Text excerpt:
——————————
Reputation: 4545
For simplicity, say that I am attempting to predict the following day of a sequence of single-valued variables, therefore my datasaet would be in the form of:
input label
x1 x2
x2 x3
x3 x4
... ...
xt xt+1
However, my data has the same sequences in time for many different users, therefore it is in the following form:
input label
u1x1 u1x2
u1x2 u1x3
u1x3 u1x4
... ...
u1xt u1xt+1
u2x1 u2x2
u2x2 u2x3
u2x3 u2x4
... ...
u2xt u2xt+1
... ...
unx1 unx2
unx2 unx3
unx3 unx4
... ...
unxt unxt+1
What is an acceptable way to structure this data and feed it into DAI such that it is not treated as one entire long sequence, but rather a bunch of not directly related sequences parallel in time?
Edit: The data has a 'UserID' column. Can DAI automatically use this to overcome the problem I am explaining?
Upvotes: 1
Views: 165
Reputation: 5778
To format your data for forecasting, you need to aggregate your data for each group of interest and for a specific time period (in your case one day).
——————————
Data extract:
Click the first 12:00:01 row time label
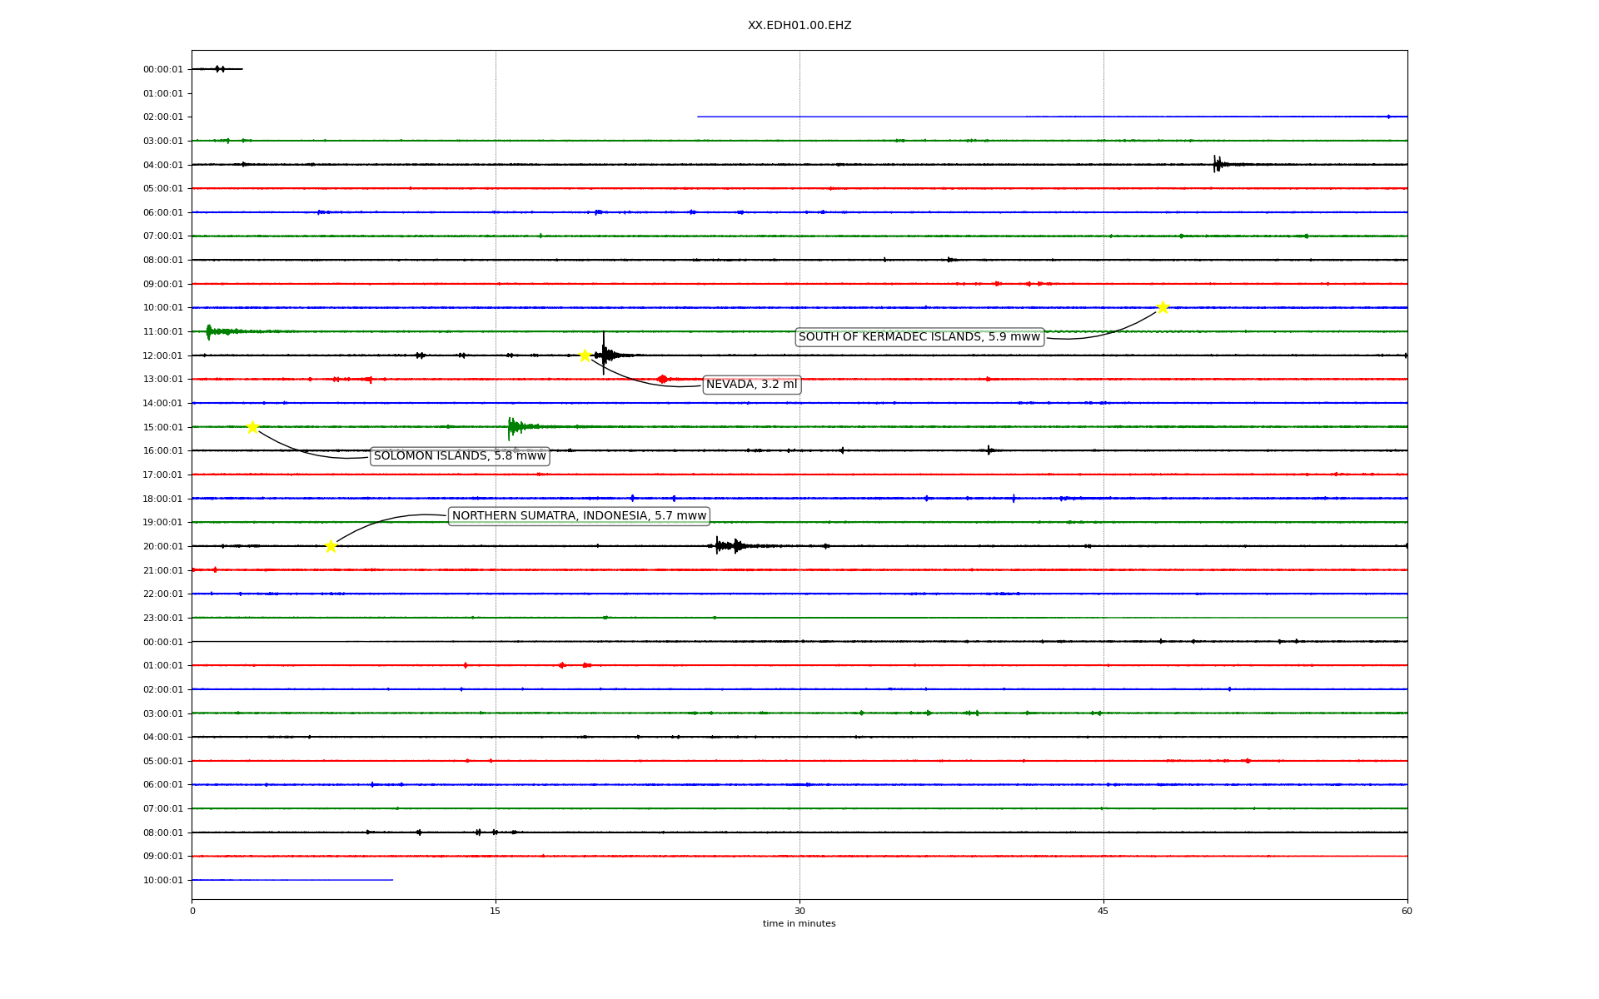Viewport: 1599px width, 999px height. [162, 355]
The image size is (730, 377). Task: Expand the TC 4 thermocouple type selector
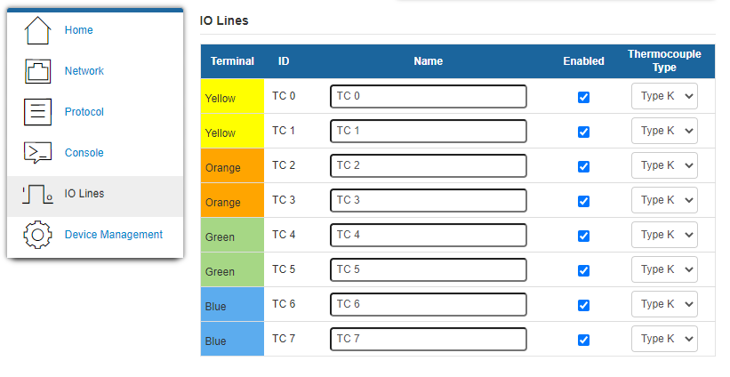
——————————
Problem requirements:
Please carry on the forum thread about feeding per-user time series into DAI, writing what comes next after its final sentence.

Result of the exercise:
So if your forecast horizon is one day, you need to aggregate by user, your single-valued variable, and by day so that you have a target (label) as a total amount per day. You can find documentation on how to setup your data for driverless here and here.
EDIT in response to comment:
Here is another example to explain the expected data format using the assumption that each user should be aggregated at the day level:
If you have one day’s worth of data for 5 users your dataset should only have 5 rows, but if you have 10 days worth of data for 5 users you should have 50 rows of data.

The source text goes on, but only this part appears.